ICE BOUND, A DOCTOR'S INCREDIBLE BATTLE FOR SURVIVAL AT THE SOUTH POLE, by Jerri Nielsen with Maryanne Vollers; Hyperion Books; 2001; 362 pages; $23.95.
In the fall of 1999, Jerri Nielsen, a doctor at the South Pole, made headlines by treating herself for breast cancer while awaiting rescue.
She tells the tale in "Ice Bound," a well-written book about Nielsen's battle with cancer as well as her life in one of the most remote and rugged places on earth — a place where inhabitants live in almost total darkness for six months out of the year in temperatures as low as 100 degrees below zero.
It took great courage for Nielsen to survive her ordeal — and to bare the details about her life and experiences. Other cancer survivors and patients will find the book especially interesting.
The book begins with background on Nielsen's life. After divorcing and losing custody of her three children, she volunteered to be the doctor at the Amundsen-Scott South Pole Station, where she would be responsible for the well-being of 41 researchers, construction workers and support staff. Being a "night person," the South Pole seemed like the perfect place — a geographic cure.
Upon arriving for her yearlong stint, Nielsen quickly discovered how harsh life inside — and outside — the base was. The South Pole is the highest, driest, coldest, windiest and emptiest place on earth. At 1.5 times the size of the United States, 97 percent of it is covered by ice. Because of the extra thin air, the location of the U.S. base — 9,300 feet above sea level — seems more like 11,000 feet above sea level.
A couple of months into her tour, she discovered a lump in her breast. She kept it secret for three months, hoping it would go away as others had. But a self-performed biopsy confirmed the lump was cancerous. Bad weather made a rescue impossible. Drugs were dropped in, and she began chemotherapy to ensure her survival until she could be airlifted out.
Nielsen writes that it was only when she realized her ailing health would jeopardize the health of others she was treating or might have to treat that she told others of her cancer.
Sometimes in the book her cancer ordeal takes a temporary backseat to the unusual life at the South Pole. Her e-mails to family and other doctors helped create a powerful story of life and survival.
"We came to understand and rely on each other in a way that is not of this century, not of this time. This is how human beings were meant to live, in tribes," she wrote in one of those e-mails. Surprisingly, Nielsen wasn't the first doctor to have a medical problem at the South Pole.
In 1961, a Russian doctor had to remove his own appendix. After that, the Russians tried to always have two doctors stationed there.
Nielsen also writes about becoming the center of a media sensation. After the public learned of her story, reporters found ways to hound her, despite her location. They even plagued her family.

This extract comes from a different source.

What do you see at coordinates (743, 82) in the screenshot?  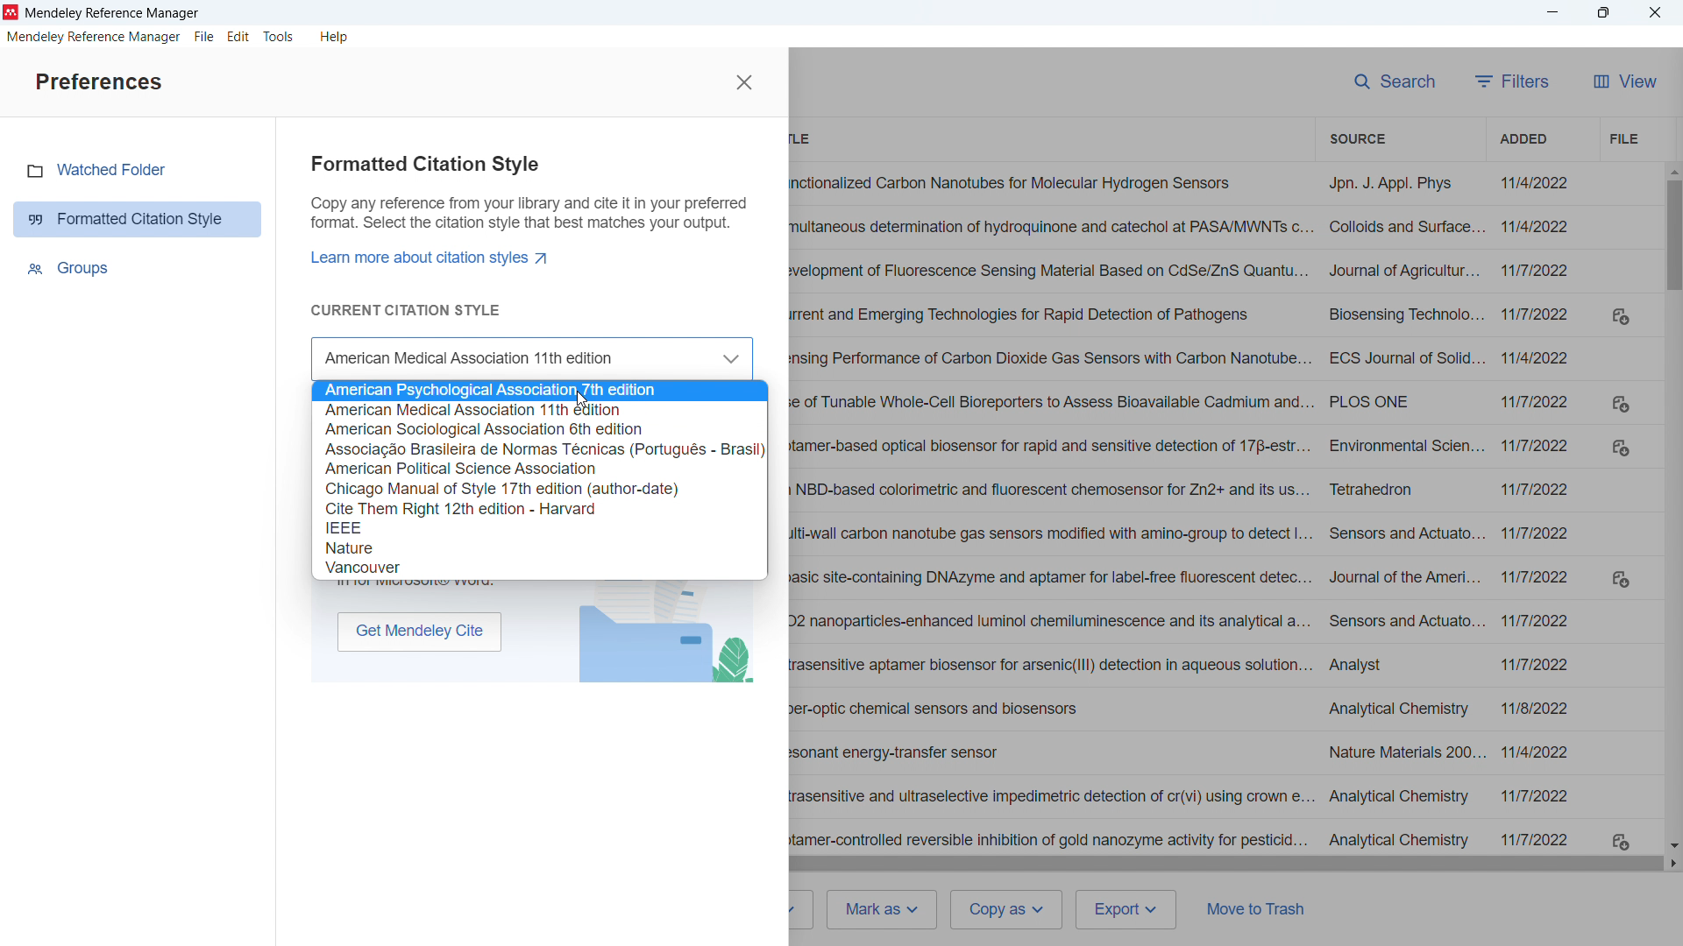 I see `Close pane ` at bounding box center [743, 82].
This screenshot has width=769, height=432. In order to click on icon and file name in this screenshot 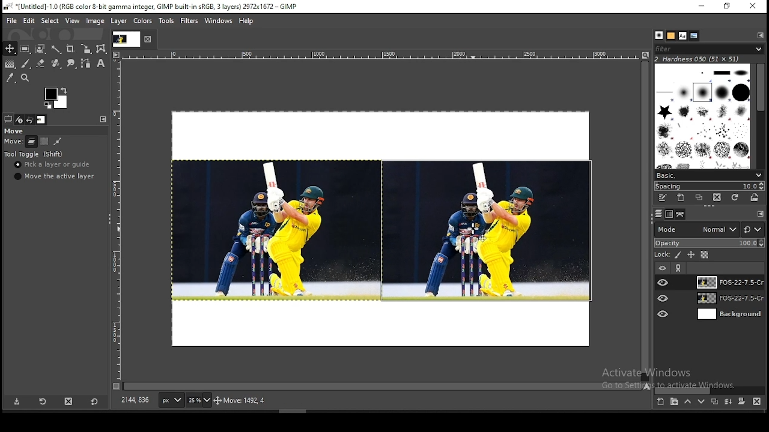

After some 10 months at the station, on Oct. 16, 1999, Nielsen was rescued and flown to Indiana University Hospital where she underwent a lumpectomy. The cancer hadn't spread, and she's still healthy today.
"I would give anything to return to the pole, but I doubt I will ever be allowed to work there," Nielsen writes. "It's too risky. My cancer could return at any time."
This book is an extraordinary adventure and well worth reading.